→ **What you will do**
Every entry has to be restated word for word.

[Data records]
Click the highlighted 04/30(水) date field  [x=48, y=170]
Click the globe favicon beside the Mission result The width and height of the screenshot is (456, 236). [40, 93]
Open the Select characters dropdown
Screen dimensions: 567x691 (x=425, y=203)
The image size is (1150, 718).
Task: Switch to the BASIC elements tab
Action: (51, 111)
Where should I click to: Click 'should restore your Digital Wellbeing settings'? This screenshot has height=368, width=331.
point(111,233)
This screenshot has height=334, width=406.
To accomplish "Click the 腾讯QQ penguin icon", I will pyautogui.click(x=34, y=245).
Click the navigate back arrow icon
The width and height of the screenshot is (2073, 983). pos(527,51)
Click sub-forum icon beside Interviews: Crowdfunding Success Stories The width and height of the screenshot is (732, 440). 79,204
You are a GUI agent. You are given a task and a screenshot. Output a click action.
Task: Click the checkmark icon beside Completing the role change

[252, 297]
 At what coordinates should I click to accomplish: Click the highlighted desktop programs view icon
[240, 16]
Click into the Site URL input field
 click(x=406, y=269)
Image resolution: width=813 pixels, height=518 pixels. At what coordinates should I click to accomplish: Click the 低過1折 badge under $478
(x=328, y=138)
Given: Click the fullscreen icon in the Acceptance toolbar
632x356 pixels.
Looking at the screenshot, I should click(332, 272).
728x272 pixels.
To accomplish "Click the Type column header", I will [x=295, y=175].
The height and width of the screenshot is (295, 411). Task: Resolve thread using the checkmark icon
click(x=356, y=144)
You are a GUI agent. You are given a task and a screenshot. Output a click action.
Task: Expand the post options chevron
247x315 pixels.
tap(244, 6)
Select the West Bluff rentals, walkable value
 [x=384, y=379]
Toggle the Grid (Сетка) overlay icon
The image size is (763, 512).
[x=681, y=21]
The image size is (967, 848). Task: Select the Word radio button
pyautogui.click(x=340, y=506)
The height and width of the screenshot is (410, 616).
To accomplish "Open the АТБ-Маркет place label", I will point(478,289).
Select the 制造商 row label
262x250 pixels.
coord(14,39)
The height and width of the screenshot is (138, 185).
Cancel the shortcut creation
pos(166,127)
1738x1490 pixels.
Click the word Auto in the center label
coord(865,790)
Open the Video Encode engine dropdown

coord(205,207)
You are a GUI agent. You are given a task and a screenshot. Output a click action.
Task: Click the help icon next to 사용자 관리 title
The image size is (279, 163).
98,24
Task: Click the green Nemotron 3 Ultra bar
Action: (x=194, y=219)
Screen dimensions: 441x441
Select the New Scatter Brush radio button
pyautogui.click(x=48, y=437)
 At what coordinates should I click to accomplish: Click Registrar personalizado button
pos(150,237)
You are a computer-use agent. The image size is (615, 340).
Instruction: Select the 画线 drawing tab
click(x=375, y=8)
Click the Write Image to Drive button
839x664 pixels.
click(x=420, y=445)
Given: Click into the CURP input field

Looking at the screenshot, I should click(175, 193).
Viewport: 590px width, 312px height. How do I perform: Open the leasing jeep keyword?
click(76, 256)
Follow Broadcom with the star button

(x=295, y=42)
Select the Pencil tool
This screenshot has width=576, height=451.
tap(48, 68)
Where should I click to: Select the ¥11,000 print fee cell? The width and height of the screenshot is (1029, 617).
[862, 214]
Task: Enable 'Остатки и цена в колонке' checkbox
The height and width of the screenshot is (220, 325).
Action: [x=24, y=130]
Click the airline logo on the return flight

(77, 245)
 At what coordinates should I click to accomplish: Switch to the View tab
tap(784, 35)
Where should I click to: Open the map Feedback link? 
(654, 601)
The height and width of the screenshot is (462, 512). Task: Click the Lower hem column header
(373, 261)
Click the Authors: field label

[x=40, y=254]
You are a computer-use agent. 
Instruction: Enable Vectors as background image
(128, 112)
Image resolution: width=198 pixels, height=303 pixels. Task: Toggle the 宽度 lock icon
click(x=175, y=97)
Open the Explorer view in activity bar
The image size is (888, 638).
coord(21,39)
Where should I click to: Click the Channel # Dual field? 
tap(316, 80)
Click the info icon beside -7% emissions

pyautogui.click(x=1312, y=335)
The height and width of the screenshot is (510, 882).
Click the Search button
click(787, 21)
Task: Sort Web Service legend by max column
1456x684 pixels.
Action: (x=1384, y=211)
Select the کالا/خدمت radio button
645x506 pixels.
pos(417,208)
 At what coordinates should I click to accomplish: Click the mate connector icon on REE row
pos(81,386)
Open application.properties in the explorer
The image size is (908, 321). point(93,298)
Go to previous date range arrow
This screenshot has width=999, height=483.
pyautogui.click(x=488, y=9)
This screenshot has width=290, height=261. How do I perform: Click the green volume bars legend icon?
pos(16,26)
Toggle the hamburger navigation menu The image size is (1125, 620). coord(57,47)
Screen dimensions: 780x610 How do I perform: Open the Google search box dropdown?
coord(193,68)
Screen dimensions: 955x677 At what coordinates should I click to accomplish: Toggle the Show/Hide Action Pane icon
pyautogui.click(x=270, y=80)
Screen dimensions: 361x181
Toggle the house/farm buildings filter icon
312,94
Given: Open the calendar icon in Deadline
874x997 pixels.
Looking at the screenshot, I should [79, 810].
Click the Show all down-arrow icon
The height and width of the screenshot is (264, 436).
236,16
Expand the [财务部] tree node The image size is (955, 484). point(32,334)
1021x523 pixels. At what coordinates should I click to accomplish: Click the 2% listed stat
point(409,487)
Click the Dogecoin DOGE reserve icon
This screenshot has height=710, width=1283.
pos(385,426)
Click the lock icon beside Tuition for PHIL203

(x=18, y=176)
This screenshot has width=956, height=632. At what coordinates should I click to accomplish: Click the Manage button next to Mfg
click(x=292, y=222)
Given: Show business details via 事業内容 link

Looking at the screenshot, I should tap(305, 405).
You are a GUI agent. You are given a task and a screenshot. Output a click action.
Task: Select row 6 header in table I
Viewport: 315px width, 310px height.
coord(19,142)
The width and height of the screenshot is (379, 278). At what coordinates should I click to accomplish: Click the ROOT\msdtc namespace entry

→ **Answer**
Click the highlighted 04/30(水) date field  [x=48, y=170]
Click the globe favicon beside the Mission result The width and height of the screenshot is (456, 236). [40, 93]
Open the Select characters dropdown
Screen dimensions: 567x691 (x=425, y=203)
The image size is (1150, 718).
Task: Switch to the BASIC elements tab
Action: (51, 111)
Where should I click to: Click 'should restore your Digital Wellbeing settings'? This screenshot has height=368, width=331.
point(111,233)
This screenshot has height=334, width=406.
To accomplish "Click the 腾讯QQ penguin icon", I will pyautogui.click(x=34, y=245).
Click the navigate back arrow icon
The width and height of the screenshot is (2073, 983). pos(527,51)
Click sub-forum icon beside Interviews: Crowdfunding Success Stories The width and height of the screenshot is (732, 440). 79,204
You are a GUI agent. You are given a task and a screenshot. Output a click action.
Task: Click the checkmark icon beside Completing the role change

[252, 297]
 At what coordinates should I click to accomplish: Click the highlighted desktop programs view icon
[240, 16]
Click into the Site URL input field
 click(x=406, y=269)
Image resolution: width=813 pixels, height=518 pixels. At what coordinates should I click to accomplish: Click the 低過1折 badge under $478
(x=328, y=138)
Given: Click the fullscreen icon in the Acceptance toolbar
632x356 pixels.
Looking at the screenshot, I should click(332, 272).
728x272 pixels.
To accomplish "Click the Type column header", I will [x=295, y=175].
The height and width of the screenshot is (295, 411). Task: Resolve thread using the checkmark icon
click(x=356, y=144)
You are a GUI agent. You are given a task and a screenshot. Output a click action.
Task: Expand the post options chevron
247x315 pixels.
tap(244, 6)
Select the West Bluff rentals, walkable value
 [x=384, y=379]
Toggle the Grid (Сетка) overlay icon
The image size is (763, 512).
[x=681, y=21]
The image size is (967, 848). Task: Select the Word radio button
pyautogui.click(x=340, y=506)
The height and width of the screenshot is (410, 616).
To accomplish "Open the АТБ-Маркет place label", I will point(478,289).
Select the 制造商 row label
262x250 pixels.
coord(14,39)
The height and width of the screenshot is (138, 185).
Cancel the shortcut creation
pos(166,127)
1738x1490 pixels.
Click the word Auto in the center label
coord(865,790)
Open the Video Encode engine dropdown

coord(205,207)
You are a GUI agent. You are given a task and a screenshot. Output a click action.
Task: Click the help icon next to 사용자 관리 title
The image size is (279, 163).
98,24
Task: Click the green Nemotron 3 Ultra bar
Action: (x=194, y=219)
Screen dimensions: 441x441
Select the New Scatter Brush radio button
pyautogui.click(x=48, y=437)
 At what coordinates should I click to accomplish: Click Registrar personalizado button
pos(150,237)
You are a computer-use agent. The image size is (615, 340).
Instruction: Select the 画线 drawing tab
click(x=375, y=8)
Click the Write Image to Drive button
839x664 pixels.
click(x=420, y=445)
Given: Click into the CURP input field

Looking at the screenshot, I should click(175, 193).
Viewport: 590px width, 312px height. How do I perform: Open the leasing jeep keyword?
click(76, 256)
Follow Broadcom with the star button

(x=295, y=42)
Select the Pencil tool
This screenshot has width=576, height=451.
tap(48, 68)
Where should I click to: Select the ¥11,000 print fee cell? The width and height of the screenshot is (1029, 617).
[862, 214]
Task: Enable 'Остатки и цена в колонке' checkbox
The height and width of the screenshot is (220, 325).
Action: [x=24, y=130]
Click the airline logo on the return flight

(77, 245)
 At what coordinates should I click to accomplish: Switch to the View tab
tap(784, 35)
Where should I click to: Open the map Feedback link? 
(654, 601)
The height and width of the screenshot is (462, 512). Task: Click the Lower hem column header
(373, 261)
Click the Authors: field label

[x=40, y=254]
You are a computer-use agent. 
Instruction: Enable Vectors as background image
(128, 112)
Image resolution: width=198 pixels, height=303 pixels. Task: Toggle the 宽度 lock icon
click(x=175, y=97)
Open the Explorer view in activity bar
The image size is (888, 638).
coord(21,39)
Where should I click to: Click the Channel # Dual field? 
tap(316, 80)
Click the info icon beside -7% emissions

pyautogui.click(x=1312, y=335)
The height and width of the screenshot is (510, 882).
Click the Search button
click(787, 21)
Task: Sort Web Service legend by max column
1456x684 pixels.
Action: (x=1384, y=211)
Select the کالا/خدمت radio button
645x506 pixels.
pos(417,208)
 At what coordinates should I click to accomplish: Click the mate connector icon on REE row
pos(81,386)
Open application.properties in the explorer
The image size is (908, 321). point(93,298)
Go to previous date range arrow
This screenshot has width=999, height=483.
pyautogui.click(x=488, y=9)
This screenshot has width=290, height=261. How do I perform: Click the green volume bars legend icon?
pos(16,26)
Toggle the hamburger navigation menu The image size is (1125, 620). coord(57,47)
Screen dimensions: 780x610 How do I perform: Open the Google search box dropdown?
coord(193,68)
Screen dimensions: 955x677 At what coordinates should I click to accomplish: Toggle the Show/Hide Action Pane icon
pyautogui.click(x=270, y=80)
Screen dimensions: 361x181
Toggle the house/farm buildings filter icon
312,94
Given: Open the calendar icon in Deadline
874x997 pixels.
Looking at the screenshot, I should [79, 810].
Click the Show all down-arrow icon
The height and width of the screenshot is (264, 436).
236,16
Expand the [财务部] tree node The image size is (955, 484). point(32,334)
1021x523 pixels. At what coordinates should I click to accomplish: Click the 2% listed stat
point(409,487)
Click the Dogecoin DOGE reserve icon
This screenshot has height=710, width=1283.
pos(385,426)
Click the lock icon beside Tuition for PHIL203

(x=18, y=176)
This screenshot has width=956, height=632. At what coordinates should I click to accomplish: Click the Manage button next to Mfg
click(x=292, y=222)
Given: Show business details via 事業内容 link

Looking at the screenshot, I should tap(305, 405).
You are a GUI agent. You are given a task and a screenshot. Output a click action.
Task: Select row 6 header in table I
Viewport: 315px width, 310px height.
coord(19,142)
The width and height of the screenshot is (379, 278). At what coordinates should I click to accomplish: Click the ROOT\msdtc namespace entry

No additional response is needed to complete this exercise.